- Data for this task

(begin)

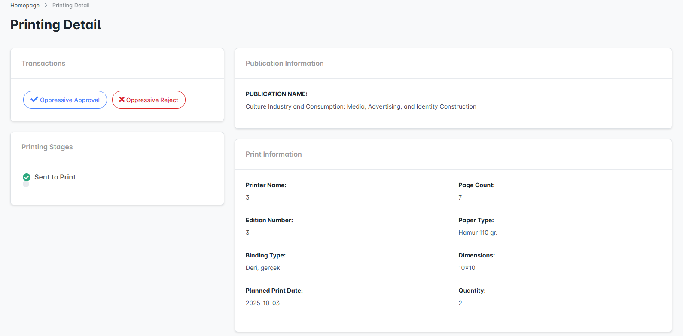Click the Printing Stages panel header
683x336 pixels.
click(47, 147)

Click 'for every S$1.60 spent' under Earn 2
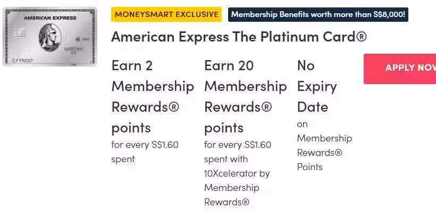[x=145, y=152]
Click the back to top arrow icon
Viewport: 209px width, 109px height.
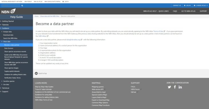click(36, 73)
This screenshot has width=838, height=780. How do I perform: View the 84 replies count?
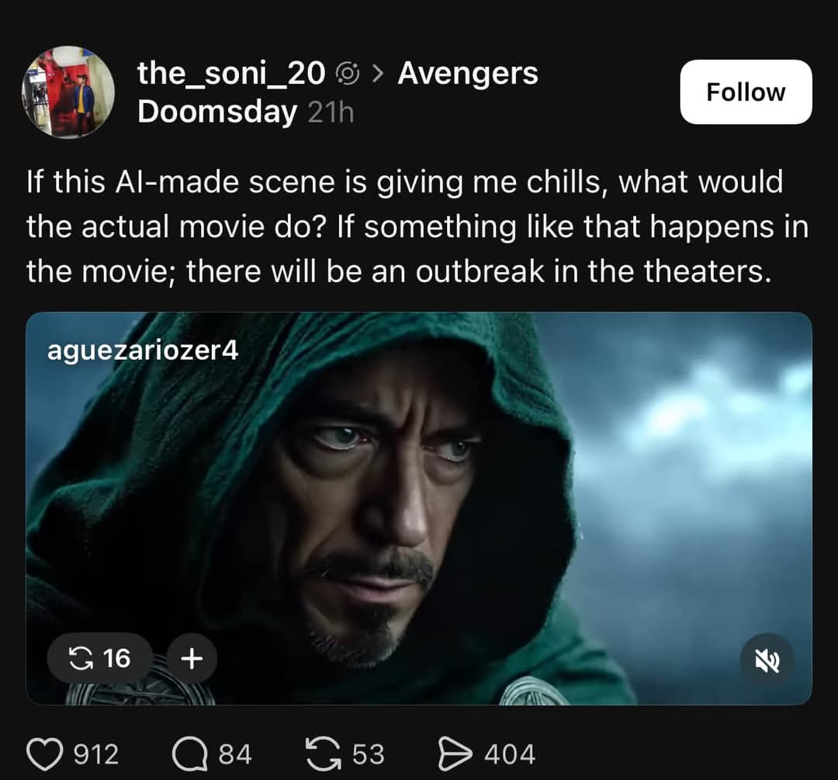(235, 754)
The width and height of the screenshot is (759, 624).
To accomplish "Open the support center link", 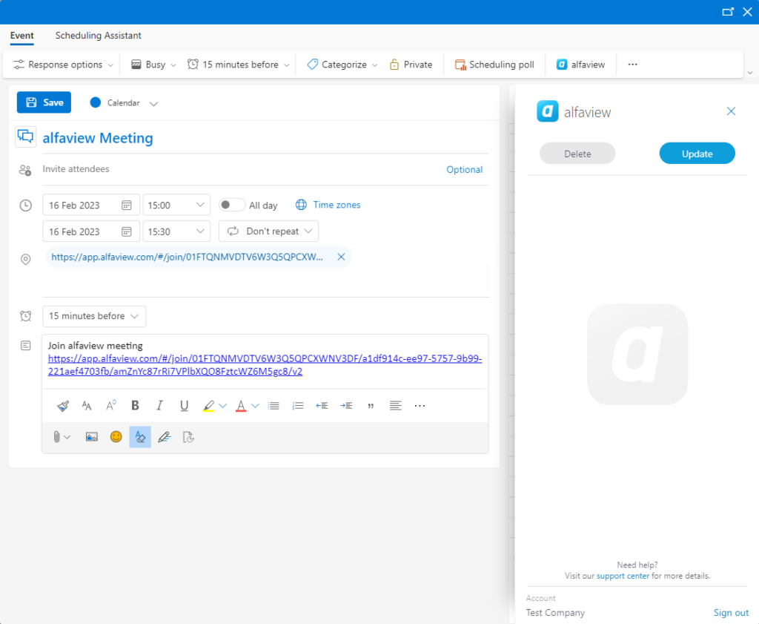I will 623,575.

(end)
(begin)

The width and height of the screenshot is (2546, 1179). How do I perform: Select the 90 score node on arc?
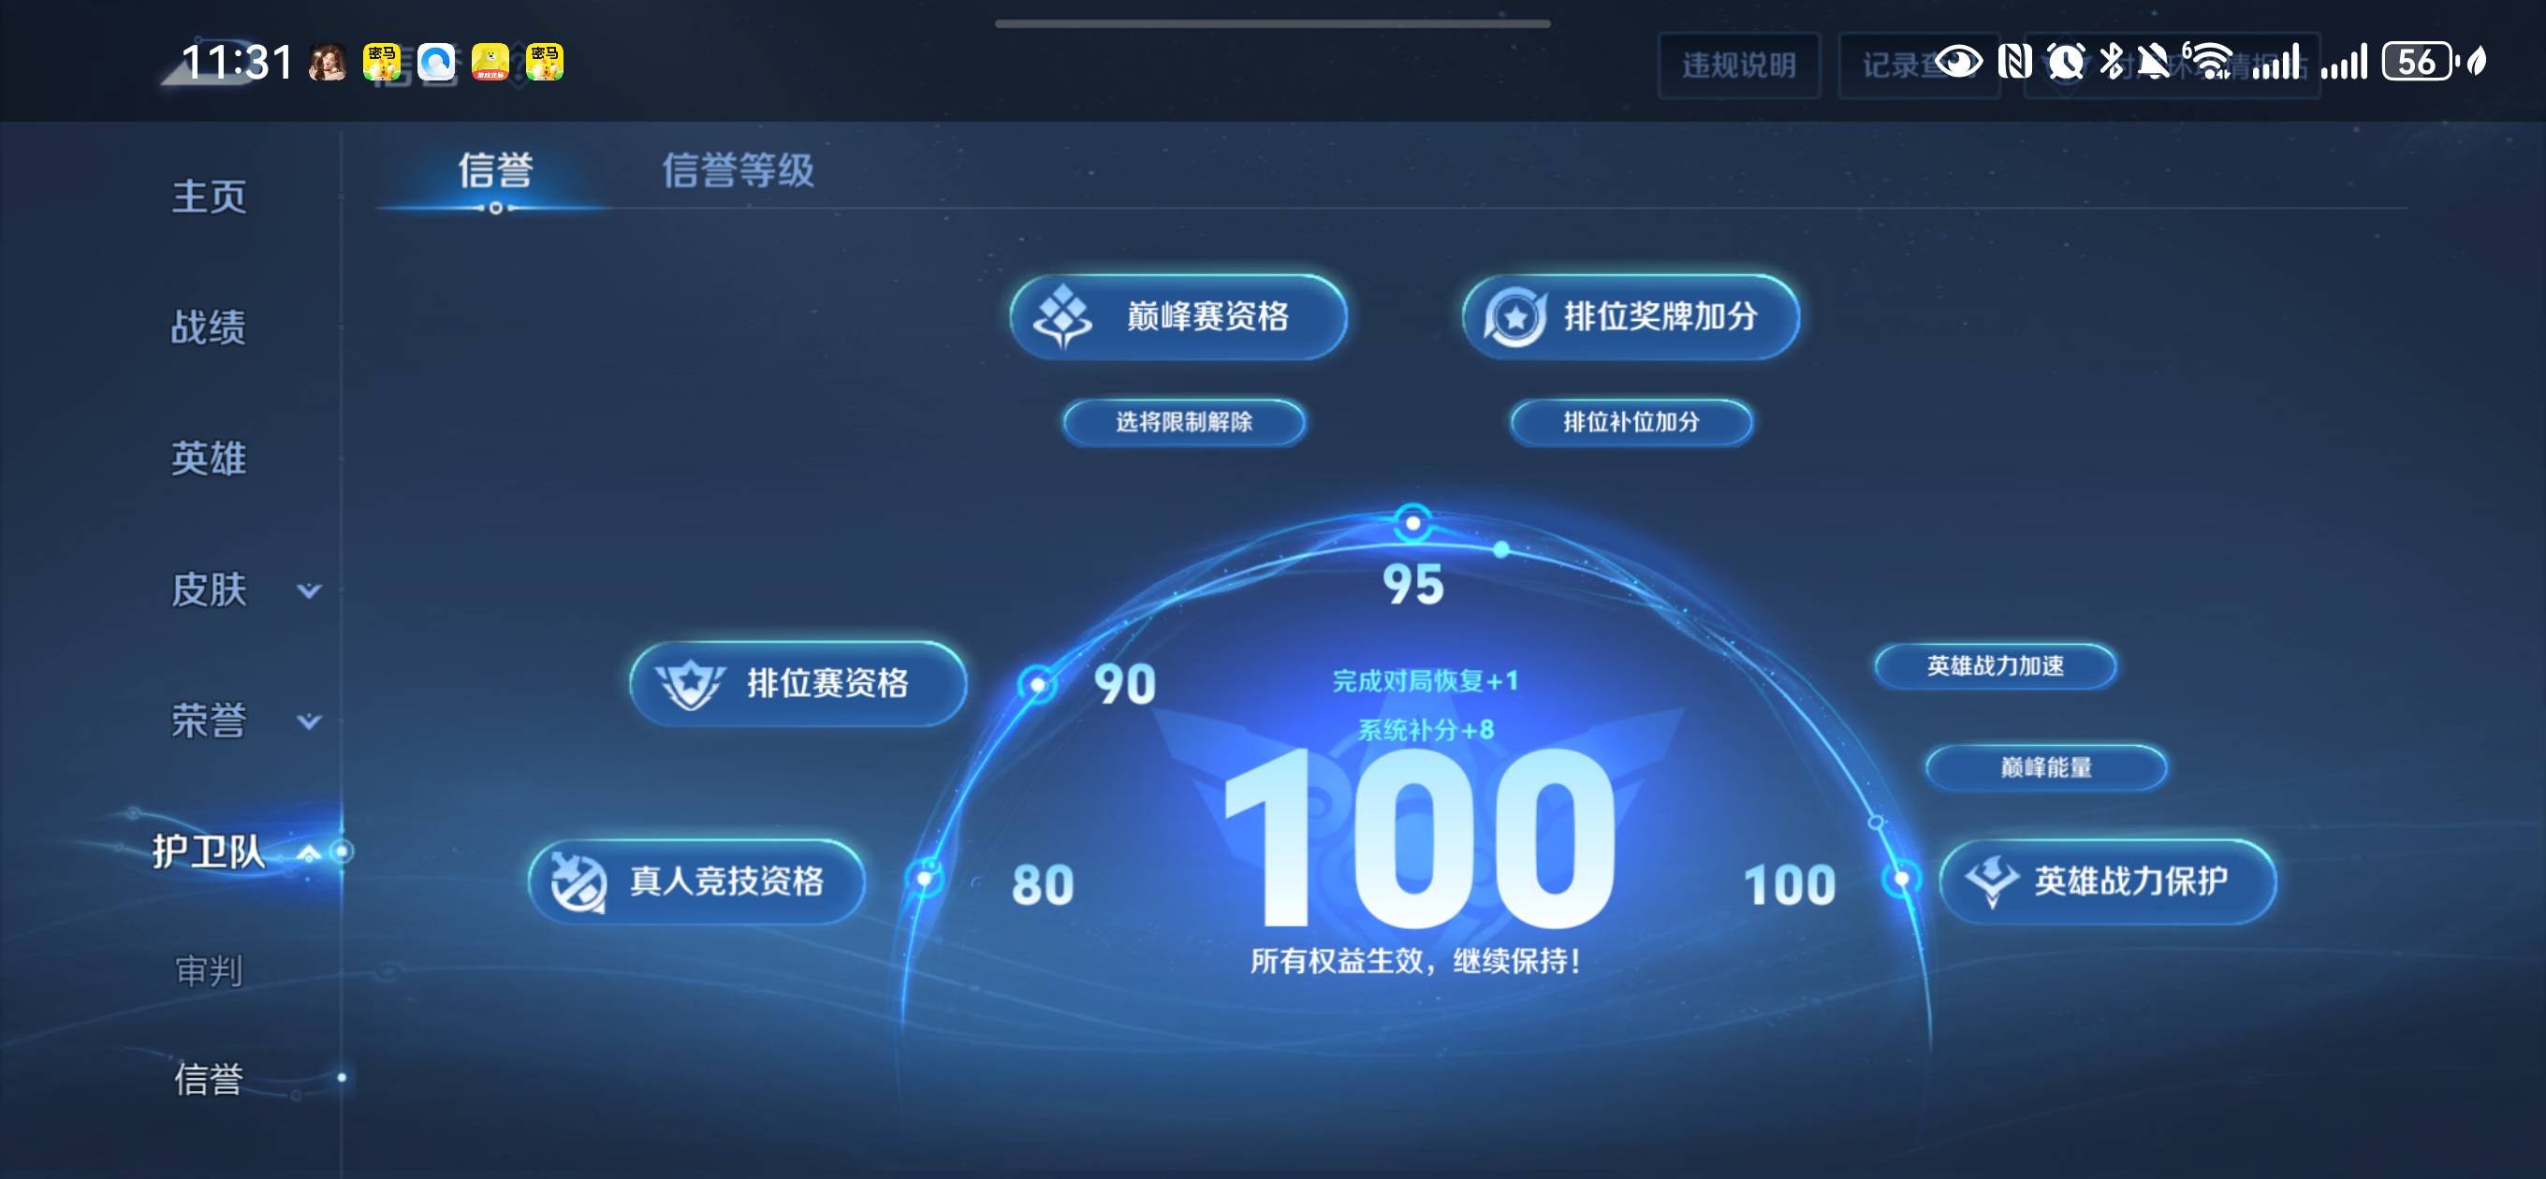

(end)

- The task
Count the lines in the rows above that contain the string "width", and reply with the number only.

- The result
4